La sostanza in pasticche veniva, e probabilmente verrà, smistata su rotte di Giordania, Arabia Saudita verso l’Italia in alternativa a quella siro-libanese diretta sempre verso le coste della nostra Penisola. Tutto ciò con il duplice scopo di trarre profitto dalla vendita al dettaglio della sostanza stupefacente ma, soprattutto, rifornire le cellule dormienti in Europa.
In relazione alle attività di reclutamento in Europa, all’inizio del mese di dicembre, una diciannovenne keniota residente nel Milanese è stata arrestata all’aeroporto di Orio al Serio mentre tentava di partire per la Turchia con l’intento di unirsi all’ISIS in Siria, una volontaria intransigente che, però, mal si confà alla situazione che, dai primi del mese ad oggi, ha subito una completa evoluzione.
Nel contempo, altre informazioni raccolte hanno evidenziato come anche in Belgio, Olanda e Germania, le adesioni volontarie alla jihad siriana si stanno moltiplicando e tra i soggetti ritratti in materiali foto-video, alcuni di essi paiono impegnati in attività ricognitive in prossimità di obiettivi sensibili presenti nelle nazioni di provenienza.

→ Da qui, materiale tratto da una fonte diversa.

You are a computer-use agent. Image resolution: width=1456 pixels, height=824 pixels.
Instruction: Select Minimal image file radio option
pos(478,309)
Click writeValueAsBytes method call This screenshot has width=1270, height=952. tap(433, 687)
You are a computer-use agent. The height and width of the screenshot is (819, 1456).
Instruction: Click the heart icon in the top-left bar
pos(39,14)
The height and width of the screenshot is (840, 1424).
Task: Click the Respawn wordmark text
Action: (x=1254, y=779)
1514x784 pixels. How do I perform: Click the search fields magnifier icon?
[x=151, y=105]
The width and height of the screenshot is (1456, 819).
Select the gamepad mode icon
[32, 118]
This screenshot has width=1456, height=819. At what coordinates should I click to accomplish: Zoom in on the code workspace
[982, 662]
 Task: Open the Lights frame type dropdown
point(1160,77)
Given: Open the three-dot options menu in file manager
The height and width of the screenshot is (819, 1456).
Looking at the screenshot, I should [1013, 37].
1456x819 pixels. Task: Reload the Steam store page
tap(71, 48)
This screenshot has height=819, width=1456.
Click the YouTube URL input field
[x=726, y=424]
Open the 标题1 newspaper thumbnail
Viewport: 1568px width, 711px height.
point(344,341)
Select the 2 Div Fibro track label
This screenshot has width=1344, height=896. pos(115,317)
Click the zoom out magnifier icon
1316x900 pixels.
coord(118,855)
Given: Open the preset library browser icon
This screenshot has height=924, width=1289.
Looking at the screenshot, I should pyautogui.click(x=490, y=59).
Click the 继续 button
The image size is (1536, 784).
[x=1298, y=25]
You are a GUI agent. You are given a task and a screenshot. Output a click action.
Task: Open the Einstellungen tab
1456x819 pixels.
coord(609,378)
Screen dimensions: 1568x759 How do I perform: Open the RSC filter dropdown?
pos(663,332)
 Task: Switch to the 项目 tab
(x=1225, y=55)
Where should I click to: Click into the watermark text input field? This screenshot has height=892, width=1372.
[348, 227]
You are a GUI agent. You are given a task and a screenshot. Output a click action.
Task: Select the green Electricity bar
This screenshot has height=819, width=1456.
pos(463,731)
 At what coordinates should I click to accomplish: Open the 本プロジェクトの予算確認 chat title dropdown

Così per alcuni video con lo sfondo di Bruxelles, Mechelen, Anversa, Berlino ed altre località europee note per le attrattive turistiche e munite di linee di metropolitana ben documentate nei video nei neo jihadisti.
L’itinerario percorso dai “reclutati” inizia dal Paese di residenza per lo più attraversando Austria, Italia (Trieste o Brindisi), Croazia, Bosnia, Grecia (Salonicco) per giungere in Turchia, così come i “volontari” in possesso di passaporto della UE che possono bypassare il lungo tragitto e prendere semplicemente il volo per Istanbul, dove jihadisti locali, addetti al ricevimento ed allo smistamento delle reclute, provvedono al loro invio in Siria attraverso percorsi tortuosi già in mano ai miliziani di Hayat Tahrir al Sham.
(nel video, una ragazza siriana preannuncia la proclamazione dell’obbligo di indossare l’hijab)
In definitiva il panorama attuale non è altro che una riproposizione della fondazione dello Stato islamico indotta da Abu Bakr al-Baghdadi celata, con scaltrezza, dal volto di facciata del nuovo establishment che, a differenza dell’Isis, non ha inteso momentaneamente rendere pubbliche le loro reali intenzioni.
Ma le testimonianze dirette tratte dal mero monitoraggio della moltitudine di social network attivi, si evince con estrema chiarezza come la futura politica già peraltro intrapresa “sotto silenzio” da al Jolani non farà altro che incrementare il bacino dei potenziali terroristi pronti a “martirizzarsi”, con i rischi connessi ad un deciso ritorno alle campagne jihadiste condotte in Europa in un’epoca neanche troppo lontana.